So I went into this expecting something wildly different. I was told it was like a city building solitaire with battles. I mean they weren’t wrong, but the second a little rat start led tossing all my other cards around I knew this was going to be something weird. I said other cards because the rat too was a card. A sentient little shithead only concerned with messing up my beautiful layout of cards. All tucked into clean ordered rows. Something you will have to give up on very early in the game for sanity’s sake. Though I’m jumping ahead of myself, so what is it?

It’s a simple single player deck building game where you pop packs of random cards to see what you can mess with. Each pack has four random cards from it’s own “set” letting you streamline things a bit. You start with one pack that will always have one villager in it. Loosing all your villagers is game over. So first things first, villager gotta eat. Right? We all need food, specifically 2 food per adult villager each moon.

Placing a card on another card, or stack of cards, can make something new. Like that old Alchemy mobile game a lot of the charm comes in figuring out what cards can mix to become something else. Now you can get random idea cards that will give you recipes. As well as any cards you already made, these ideas cards will be in a tab for reference on every subsequent playthrough. So each time you play you can make a goal. Much like actual solitaire, you make a plan to hopefully get further. Some players try to build up the ACEs early on, others prefer to run down the deck, and still others focus on flipping face down cards to try to free up the board. Which is just examples of solitaire playthroughs. Here you have many more options. Focus on food sustainability? Perhaps you prefer increasing your max card limits? Even making larger armies to handle the goblins. Because yes there are goblins.

Hostile creatures can come at you anytime, from every gameplay mechanic possible. Each game phase is called a moon. Sometimes monster portals pop up at the start of each moon. Mobs can pop from packs. Still others jump out of other cards on the field. A field very quickly to be full of cards.
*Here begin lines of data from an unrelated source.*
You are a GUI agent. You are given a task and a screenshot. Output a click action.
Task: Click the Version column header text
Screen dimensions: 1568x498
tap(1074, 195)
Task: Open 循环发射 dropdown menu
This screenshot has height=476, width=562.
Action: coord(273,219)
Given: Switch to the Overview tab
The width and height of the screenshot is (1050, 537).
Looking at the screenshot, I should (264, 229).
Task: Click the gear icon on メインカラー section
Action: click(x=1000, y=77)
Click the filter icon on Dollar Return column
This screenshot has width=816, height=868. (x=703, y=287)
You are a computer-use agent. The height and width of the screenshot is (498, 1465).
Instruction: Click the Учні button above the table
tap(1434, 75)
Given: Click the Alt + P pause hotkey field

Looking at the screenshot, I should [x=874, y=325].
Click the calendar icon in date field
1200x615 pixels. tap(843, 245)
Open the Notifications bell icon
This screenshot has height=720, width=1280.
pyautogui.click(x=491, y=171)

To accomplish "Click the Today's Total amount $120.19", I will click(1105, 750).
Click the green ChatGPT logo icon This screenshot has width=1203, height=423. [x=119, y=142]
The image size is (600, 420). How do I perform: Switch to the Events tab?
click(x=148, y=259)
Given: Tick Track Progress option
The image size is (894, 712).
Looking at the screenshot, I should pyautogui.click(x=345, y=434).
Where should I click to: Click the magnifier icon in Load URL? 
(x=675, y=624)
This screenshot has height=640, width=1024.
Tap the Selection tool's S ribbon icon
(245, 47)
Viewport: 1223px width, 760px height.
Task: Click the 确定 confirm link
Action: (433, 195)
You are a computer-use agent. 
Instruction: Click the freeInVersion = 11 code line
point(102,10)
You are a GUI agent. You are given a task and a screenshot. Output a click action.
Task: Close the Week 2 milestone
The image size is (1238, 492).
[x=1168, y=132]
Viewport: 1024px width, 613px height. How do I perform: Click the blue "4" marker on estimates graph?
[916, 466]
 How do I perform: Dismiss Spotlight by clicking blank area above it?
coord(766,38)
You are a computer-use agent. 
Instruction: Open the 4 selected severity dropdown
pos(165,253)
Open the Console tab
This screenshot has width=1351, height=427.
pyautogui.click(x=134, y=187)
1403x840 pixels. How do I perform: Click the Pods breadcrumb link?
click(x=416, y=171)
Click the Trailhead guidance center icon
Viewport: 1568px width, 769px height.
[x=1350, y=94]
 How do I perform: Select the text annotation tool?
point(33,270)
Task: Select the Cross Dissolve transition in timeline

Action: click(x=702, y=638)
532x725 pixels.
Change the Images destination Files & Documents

It can be easy to lose track of what might be happening at the corners of the table. If some nasty little critters start shuffling about. As they can move about freely wriggling through your stacks and piles to kill your little men. Honestly that is far worse than the death, all the disorder. Granted with the RNG nature of the game you can very easily be dealt a no win scenario from the start yet plow through it anyway not realizing obvious warning signs. It will take you several tries to beat the game. That’s just unstoppable unless you use a guide. So if you are like me as you start to last longer you begin to feel entitled to win. Each death a painful set back. Stop it, it’s not worth it. Nothing in game comes from beating the last boss. The game just goes on anyway. It’s like getting mad at Tetris for not reaching level 100 everytime you play. The last boss is a fun goal sure, but don’t base your entire game around it. Just enjoy the silly little card pack game for what it is.

That is that it’s a game about that rush you get opening a pack of cards. The same rush of getting a good hand in a combative card game. It’s just so rewarding getting the exact pull you need at the perfect time. Mainly because nothing is worse than needing soil and finding a rat. A game about pulling a plan together with no real control on if you can achieve it in time. It’s real time game play is also a fun juxtaposition with the card game theme. I highly recommend this quirky little indie game if for no reason other than it’s an experience. The very way the game chooses to be played is novel to me. That and it’s rougelike design lends itself to just a few playthroughs every so often just to kill some time. It’s more interesting than fun. It’s a refreshing change up in my usual game time choices. So I’d give it a solid four out of five. It could use a little more content, but likely the more complexity you add the more charm you’d lose. So where it’s at, I say is a fine place to be.